Vogelmanns Perspektive: Begrenzte Alltagsbegleiter

Servicehelfer dürfen kein Ersatz für Fachkräfte sein

Um es gleich zu sagen: Die Alltagsbegleiter nach Paragraph 87b waren nach Einführung der Pflegeversicherung die beste Innovation der Bundesregierung im Gesundheitsbereich. Denn diese Betreuungskräfte entlasten die knappen Fachkräfte, so dass die Altenpfleger sich auf die medizinisch-pflegerische Versorgung konzentrieren können.
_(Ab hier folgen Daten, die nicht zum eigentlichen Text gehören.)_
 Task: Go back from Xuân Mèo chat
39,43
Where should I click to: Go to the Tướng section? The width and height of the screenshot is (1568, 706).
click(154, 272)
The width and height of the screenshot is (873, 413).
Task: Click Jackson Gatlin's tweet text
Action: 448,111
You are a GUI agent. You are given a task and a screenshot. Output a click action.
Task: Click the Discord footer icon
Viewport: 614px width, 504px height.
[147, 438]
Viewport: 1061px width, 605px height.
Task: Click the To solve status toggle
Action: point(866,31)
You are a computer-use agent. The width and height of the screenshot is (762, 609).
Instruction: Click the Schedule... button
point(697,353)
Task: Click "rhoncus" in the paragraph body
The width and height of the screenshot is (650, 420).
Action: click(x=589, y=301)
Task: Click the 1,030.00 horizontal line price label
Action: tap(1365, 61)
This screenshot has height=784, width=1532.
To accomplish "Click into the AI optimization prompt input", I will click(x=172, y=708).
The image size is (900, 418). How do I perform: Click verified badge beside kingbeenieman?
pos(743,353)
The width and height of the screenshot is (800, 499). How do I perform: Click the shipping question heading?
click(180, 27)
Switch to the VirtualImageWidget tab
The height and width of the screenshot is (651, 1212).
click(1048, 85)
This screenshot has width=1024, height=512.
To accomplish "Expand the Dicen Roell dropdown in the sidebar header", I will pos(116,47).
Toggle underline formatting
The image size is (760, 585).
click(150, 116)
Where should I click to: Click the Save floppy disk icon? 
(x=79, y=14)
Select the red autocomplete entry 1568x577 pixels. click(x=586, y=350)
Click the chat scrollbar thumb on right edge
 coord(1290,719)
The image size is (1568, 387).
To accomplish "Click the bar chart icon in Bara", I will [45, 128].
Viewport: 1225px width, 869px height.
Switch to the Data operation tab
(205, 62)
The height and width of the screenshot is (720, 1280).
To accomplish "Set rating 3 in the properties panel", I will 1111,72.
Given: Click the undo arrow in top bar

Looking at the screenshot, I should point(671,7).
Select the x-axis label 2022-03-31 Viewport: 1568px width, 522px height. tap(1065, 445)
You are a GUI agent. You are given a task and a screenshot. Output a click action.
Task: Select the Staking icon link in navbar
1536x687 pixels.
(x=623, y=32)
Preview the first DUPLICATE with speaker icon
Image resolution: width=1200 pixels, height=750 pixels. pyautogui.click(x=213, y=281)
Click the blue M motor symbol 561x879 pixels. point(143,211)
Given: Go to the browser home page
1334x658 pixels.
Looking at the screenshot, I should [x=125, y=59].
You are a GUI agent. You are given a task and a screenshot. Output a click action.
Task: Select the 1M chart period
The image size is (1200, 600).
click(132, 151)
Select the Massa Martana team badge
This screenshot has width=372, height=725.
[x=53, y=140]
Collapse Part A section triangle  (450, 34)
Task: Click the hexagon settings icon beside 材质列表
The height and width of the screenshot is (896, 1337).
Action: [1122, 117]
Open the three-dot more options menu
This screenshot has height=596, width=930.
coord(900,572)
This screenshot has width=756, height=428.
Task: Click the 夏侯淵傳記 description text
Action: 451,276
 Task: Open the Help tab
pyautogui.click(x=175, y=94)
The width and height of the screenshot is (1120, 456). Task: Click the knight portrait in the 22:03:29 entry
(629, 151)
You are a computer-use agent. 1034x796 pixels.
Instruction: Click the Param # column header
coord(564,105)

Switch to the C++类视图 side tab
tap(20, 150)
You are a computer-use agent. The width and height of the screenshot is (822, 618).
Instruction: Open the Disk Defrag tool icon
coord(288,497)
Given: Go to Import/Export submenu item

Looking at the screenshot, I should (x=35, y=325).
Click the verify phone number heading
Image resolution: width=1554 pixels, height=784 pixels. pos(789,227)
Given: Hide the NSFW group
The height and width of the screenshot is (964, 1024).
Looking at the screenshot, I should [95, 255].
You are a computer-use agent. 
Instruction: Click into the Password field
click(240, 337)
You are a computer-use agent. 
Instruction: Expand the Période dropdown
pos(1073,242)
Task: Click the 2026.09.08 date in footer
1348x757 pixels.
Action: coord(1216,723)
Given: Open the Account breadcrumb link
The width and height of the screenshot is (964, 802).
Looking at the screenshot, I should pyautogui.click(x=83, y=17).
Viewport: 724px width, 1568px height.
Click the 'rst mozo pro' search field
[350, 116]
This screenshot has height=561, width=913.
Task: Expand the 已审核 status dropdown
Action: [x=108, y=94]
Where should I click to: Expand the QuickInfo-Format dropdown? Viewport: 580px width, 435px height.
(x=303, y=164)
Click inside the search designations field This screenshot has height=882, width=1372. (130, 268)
IQD-Experte Gregor Vogelmann (Foto: IQD)

Sie lesen den Pflegebedürftigen vor, gehen mit ihnen spazieren und verbringen einfach Zeit mit ihnen. Dadurch steigt die Lebensqualität der Senioren. Sie bewahren sich ihre Würde in der letzten Phase ihres Lebens. Das ist eine Errungenschaft.

Und nicht nur in strukturschwachen Regionen wie im Schwarzwald oder dem Münsterland habe ich seither oft genug erlebt, wie tüchtige Menschen gerade durch diese Jobs nach 87b auf dem Arbeitsmarkt wieder Fuß gefasst haben: Näherinnen, deren Textiljobs Discounter vernichtet haben; Verkäuferinnen, deren Arbeitgeber Amazon & Co. zur Strecke brachten; oder Migrantinnen, deren berufliche Qualifikation für hiesige Hightech-Jobs nicht ausreichte.

Für Tausende von ihnen ist der Alltagsbegleiter der Türöffner auf den ersten Arbeitsmarkt und der Einstieg in die wachsende Pflegebranche mit ihren sicheren Jobs. Doch eines sind die Servicehelfer nicht: Billiger Ersatz für Fachkräfte. Deren Quote muss dauerhaft bei 50 Prozent bleiben, um die Qualität und medizinische Versorgung in der Pflege zu garantieren.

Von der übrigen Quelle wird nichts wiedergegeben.